O líder dos 77 milhões de anglicanos do mundo, arcebispo Rowan Williams (foto), de Canterbury, disse que a comunidade anglicana talvez tenha de se dividir para pôr fim a um embate cada vez mais acirrado em torno da ordenação de bispos homossexuais.

Em uma manobra que, segundo analistas, acabará por excluir os norte-americanos da comunidade anglicana mundial, Williams propôs que as igrejas sejam instadas a assinar um pacto, permitindo que algumas tornem-se integrantes mais plenos da comunidade do que outras.

“As igrejas preparadas para assumir isso, como uma expressão de sua responsabilidade com as outras, estariam dispostas a limitar suas liberdades locais em nome de uma participação mais ampla. Outras podem não querer fazer isso”, disse em uma longa declaração divulgada por seu gabinete na terça-feira.

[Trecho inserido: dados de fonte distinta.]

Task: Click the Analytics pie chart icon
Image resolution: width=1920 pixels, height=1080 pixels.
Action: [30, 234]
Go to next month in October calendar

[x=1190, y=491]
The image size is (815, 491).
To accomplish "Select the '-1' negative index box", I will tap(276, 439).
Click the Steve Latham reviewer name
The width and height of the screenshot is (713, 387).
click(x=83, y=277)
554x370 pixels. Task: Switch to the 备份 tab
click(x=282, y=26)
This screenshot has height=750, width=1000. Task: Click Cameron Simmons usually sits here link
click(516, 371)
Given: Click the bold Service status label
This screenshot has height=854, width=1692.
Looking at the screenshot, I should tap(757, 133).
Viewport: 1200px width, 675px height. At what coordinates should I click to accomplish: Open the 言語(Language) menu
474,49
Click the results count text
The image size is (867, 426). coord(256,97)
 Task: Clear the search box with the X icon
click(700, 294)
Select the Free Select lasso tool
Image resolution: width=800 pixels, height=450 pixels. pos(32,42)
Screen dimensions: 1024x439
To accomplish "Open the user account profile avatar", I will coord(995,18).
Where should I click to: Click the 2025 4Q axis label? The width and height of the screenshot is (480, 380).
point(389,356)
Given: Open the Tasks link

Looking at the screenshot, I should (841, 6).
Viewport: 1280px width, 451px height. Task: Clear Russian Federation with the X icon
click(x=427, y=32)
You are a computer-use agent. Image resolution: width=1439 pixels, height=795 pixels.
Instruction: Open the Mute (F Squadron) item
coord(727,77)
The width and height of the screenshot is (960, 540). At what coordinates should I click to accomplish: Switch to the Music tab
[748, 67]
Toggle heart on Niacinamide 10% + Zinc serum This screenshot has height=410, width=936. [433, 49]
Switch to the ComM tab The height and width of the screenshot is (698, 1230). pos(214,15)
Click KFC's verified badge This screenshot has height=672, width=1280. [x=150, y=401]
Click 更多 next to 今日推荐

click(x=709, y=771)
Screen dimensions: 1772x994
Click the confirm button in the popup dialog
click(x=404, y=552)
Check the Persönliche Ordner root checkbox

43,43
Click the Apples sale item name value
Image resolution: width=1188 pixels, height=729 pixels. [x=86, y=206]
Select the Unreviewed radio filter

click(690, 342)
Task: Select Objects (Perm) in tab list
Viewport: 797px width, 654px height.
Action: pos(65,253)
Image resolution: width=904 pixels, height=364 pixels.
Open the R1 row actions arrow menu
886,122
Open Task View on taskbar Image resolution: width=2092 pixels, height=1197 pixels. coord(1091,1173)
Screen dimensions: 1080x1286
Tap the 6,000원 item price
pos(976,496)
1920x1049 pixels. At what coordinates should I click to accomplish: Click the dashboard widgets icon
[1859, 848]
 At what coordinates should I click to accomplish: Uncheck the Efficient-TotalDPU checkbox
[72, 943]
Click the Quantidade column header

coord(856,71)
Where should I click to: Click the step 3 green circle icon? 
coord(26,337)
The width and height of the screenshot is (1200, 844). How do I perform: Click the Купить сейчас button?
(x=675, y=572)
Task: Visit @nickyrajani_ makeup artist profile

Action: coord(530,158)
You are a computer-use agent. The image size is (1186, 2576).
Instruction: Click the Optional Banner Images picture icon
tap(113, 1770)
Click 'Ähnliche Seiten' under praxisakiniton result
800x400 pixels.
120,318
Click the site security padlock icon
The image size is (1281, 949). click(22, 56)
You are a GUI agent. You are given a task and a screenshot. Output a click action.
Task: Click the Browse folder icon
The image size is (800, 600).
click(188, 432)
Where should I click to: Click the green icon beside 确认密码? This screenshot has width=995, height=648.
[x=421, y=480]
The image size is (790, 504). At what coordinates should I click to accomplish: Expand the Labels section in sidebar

“Chegaríamos a um cenário em que haveria igrejas ‘constituintes’ da comunidade anglicana e outras ‘igrejas em associação’, ligadas por laços históricos e talvez pessoais, alimentadas a partir das muitas fontes comuns, mas sem se associar com uma comunhão sacramental única e irrestrita e sem dividir as mesmas estruturas constitucionais.”

Membros conservadores e liberais da comunidade anglicana enfrentam-se desde que, em 2003, foi ordenado bispo Gene Robinson. Robinson transformou-se no primeiro bispo abertamente homossexual dos 450 anos de história da Igreja.

Os anglicanos da África, em especial, condenaram a manobra, afirmando que a homossexualidade é proibida pela Bíblia e que era moralmente condenável.

A disputa aprofundou-se no começo deste mês, quando a Igreja Episcopal dos EUA escolheu uma bispa liberal para liderá-la. A mulher é a primeira representante do sexo feminino a comandar a Igreja Episcopal. A ordenação de mulheres como bispos foi aprovada pelos anglicanos 30 anos atrás.

Em meio a esforços para pacificar a comunidade anglicana, cada vez mais dividida, a Igreja Episcopal dos EUA aceitou, na semana passada, tentar evitar a ordenação de mais bispos homossexuais mas, segundo comentaristas, a manobra não seria suficiente para acalmar as desavenças.

Falta de estrutura

Em sua proposta, que, conforme ressaltou, não era nenhum tipo de decreto e que deveria ser debatida detalhadamente ao longo dos próximos anos, Williams disse que a Igreja tinha de mudar para sobreviver.

“O que falta para nossa comunidade é um conjunto de estruturas maduras e capazes de lidar com as divergências de opinião surgidas inevitavelmente em um mundo de comunicação global dinâmica e de grande variedade cultural”, afirmou.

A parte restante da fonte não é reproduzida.